• [Goal of the exercise]: Rewrite the rows from the start of the records through the line containing "Looking at the", inclusive, replacing "Open" with "Launch" and leaving everything else unchanged. Leave the pictures out of your answer.

• [Data for this task]:
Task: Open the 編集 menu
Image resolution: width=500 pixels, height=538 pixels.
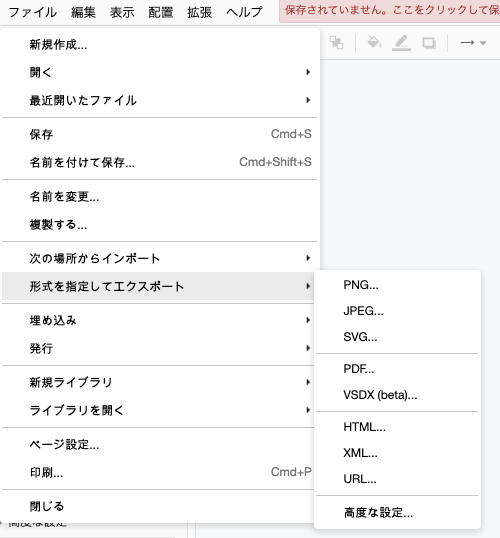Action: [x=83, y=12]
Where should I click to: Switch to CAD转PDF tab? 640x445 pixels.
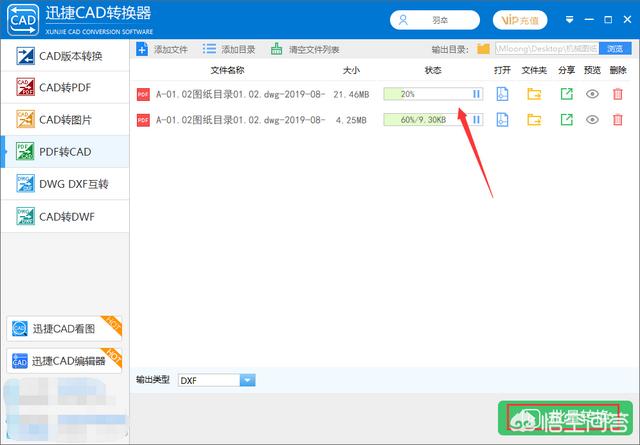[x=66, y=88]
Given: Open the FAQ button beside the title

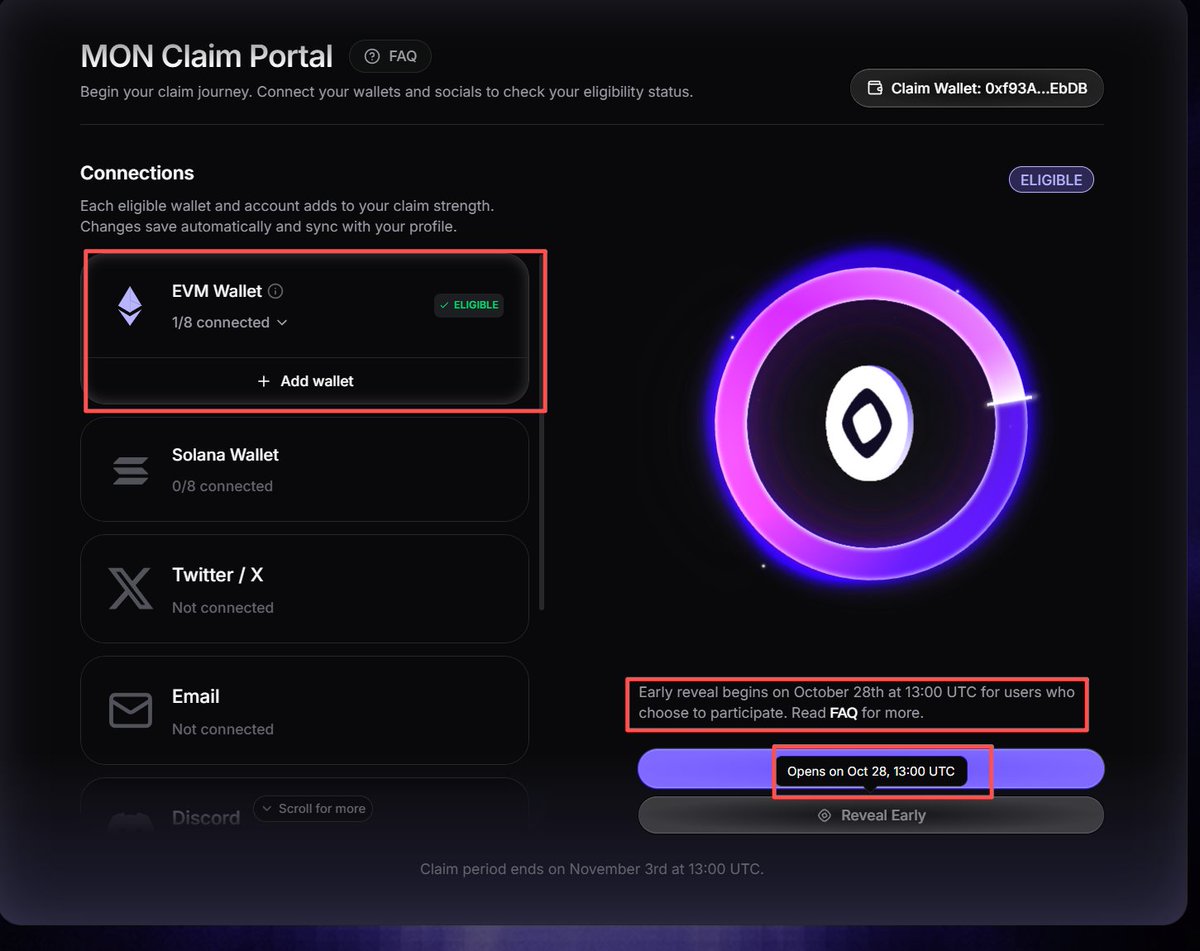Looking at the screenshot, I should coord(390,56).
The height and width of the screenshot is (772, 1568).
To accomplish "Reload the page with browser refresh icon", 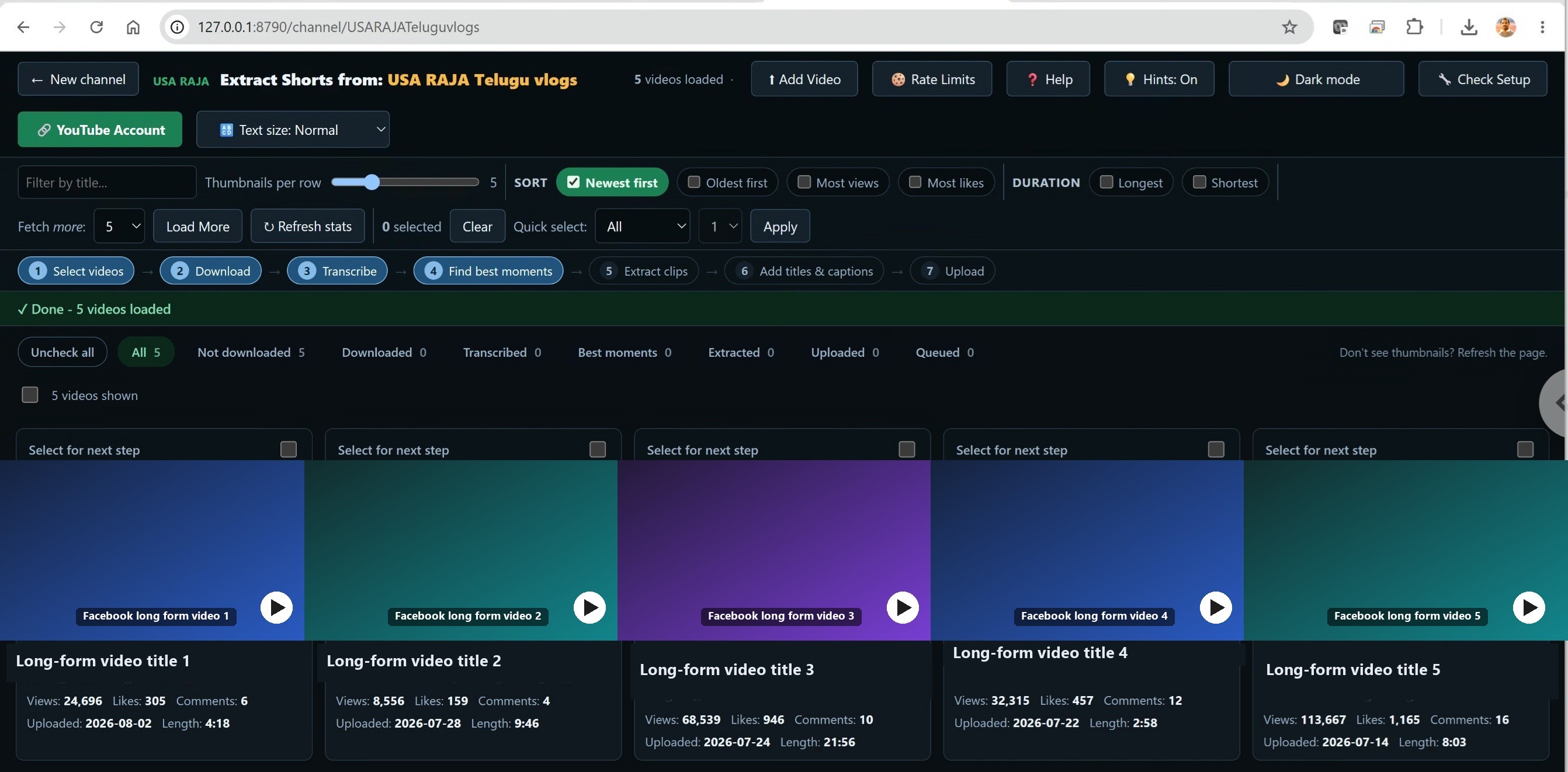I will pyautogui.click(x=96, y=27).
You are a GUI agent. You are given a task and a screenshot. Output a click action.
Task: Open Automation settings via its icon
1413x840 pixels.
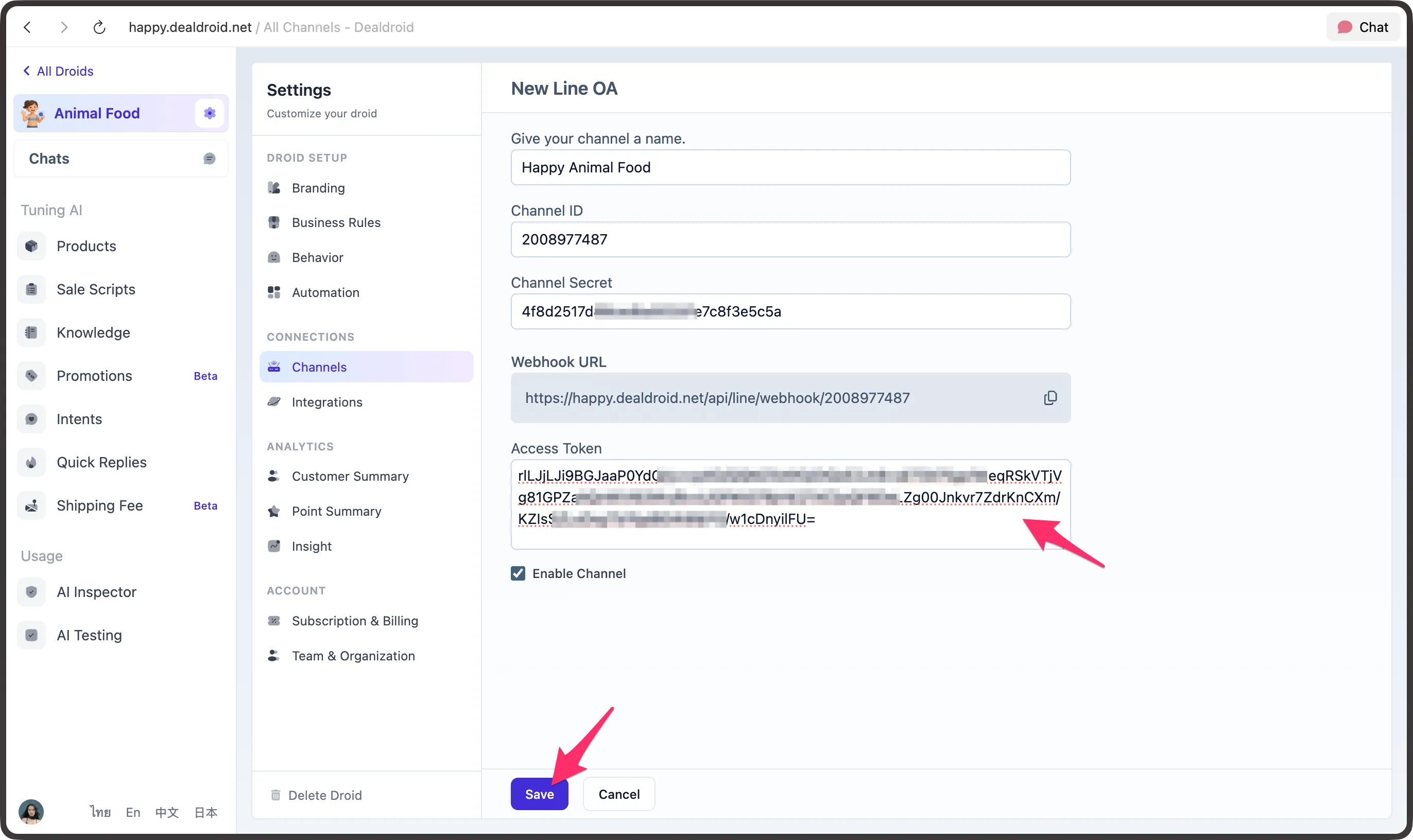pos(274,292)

• [Result]:
Task: Launch the 編集 menu
Image resolution: width=500 pixels, height=538 pixels.
Action: [x=83, y=12]
Where should I click to: Switch to CAD转PDF tab? 640x445 pixels.
[x=66, y=88]
Given: Launch the FAQ button beside the title

Looking at the screenshot, I should coord(390,56).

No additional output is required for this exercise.